WHAT IS EXPECTED: Can you restate the lines of the entries below, word for word, from the first one through the line that includes "Task: Open the history clock icon"?

THE DATA:
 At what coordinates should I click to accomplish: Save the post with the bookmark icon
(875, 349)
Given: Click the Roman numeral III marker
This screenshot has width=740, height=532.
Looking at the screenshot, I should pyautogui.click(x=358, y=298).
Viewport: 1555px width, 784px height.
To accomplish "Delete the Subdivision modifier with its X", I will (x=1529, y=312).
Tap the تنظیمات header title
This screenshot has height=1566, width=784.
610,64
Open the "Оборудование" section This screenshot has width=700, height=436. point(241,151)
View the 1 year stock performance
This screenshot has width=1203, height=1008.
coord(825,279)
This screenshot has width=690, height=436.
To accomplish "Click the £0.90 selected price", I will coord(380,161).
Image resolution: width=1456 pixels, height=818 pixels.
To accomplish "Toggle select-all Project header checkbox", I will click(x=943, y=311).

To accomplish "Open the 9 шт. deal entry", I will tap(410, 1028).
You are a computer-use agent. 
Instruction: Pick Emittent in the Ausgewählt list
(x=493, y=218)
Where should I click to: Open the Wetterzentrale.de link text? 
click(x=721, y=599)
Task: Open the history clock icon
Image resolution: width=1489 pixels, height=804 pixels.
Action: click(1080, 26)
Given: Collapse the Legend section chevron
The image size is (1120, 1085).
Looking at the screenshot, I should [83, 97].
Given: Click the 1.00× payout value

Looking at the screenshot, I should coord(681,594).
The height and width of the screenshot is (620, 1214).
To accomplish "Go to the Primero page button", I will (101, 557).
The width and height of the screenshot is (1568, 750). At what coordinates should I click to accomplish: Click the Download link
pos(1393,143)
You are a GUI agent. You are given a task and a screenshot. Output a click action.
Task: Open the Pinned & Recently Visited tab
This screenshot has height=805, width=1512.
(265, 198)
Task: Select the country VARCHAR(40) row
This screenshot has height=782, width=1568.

SOLUTION TO THE EXERCISE:
 At what coordinates should I click to accomplish: Save the post with the bookmark icon
(875, 349)
Given: Click the Roman numeral III marker
This screenshot has width=740, height=532.
Looking at the screenshot, I should pyautogui.click(x=358, y=298).
Viewport: 1555px width, 784px height.
To accomplish "Delete the Subdivision modifier with its X", I will (x=1529, y=312).
Tap the تنظیمات header title
This screenshot has height=1566, width=784.
610,64
Open the "Оборудование" section This screenshot has width=700, height=436. point(241,151)
View the 1 year stock performance
This screenshot has width=1203, height=1008.
coord(825,279)
This screenshot has width=690, height=436.
To accomplish "Click the £0.90 selected price", I will coord(380,161).
Image resolution: width=1456 pixels, height=818 pixels.
To accomplish "Toggle select-all Project header checkbox", I will click(x=943, y=311).

To accomplish "Open the 9 шт. deal entry", I will tap(410, 1028).
You are a computer-use agent. 
Instruction: Pick Emittent in the Ausgewählt list
(x=493, y=218)
Where should I click to: Open the Wetterzentrale.de link text? 
click(x=721, y=599)
Task: Open the history clock icon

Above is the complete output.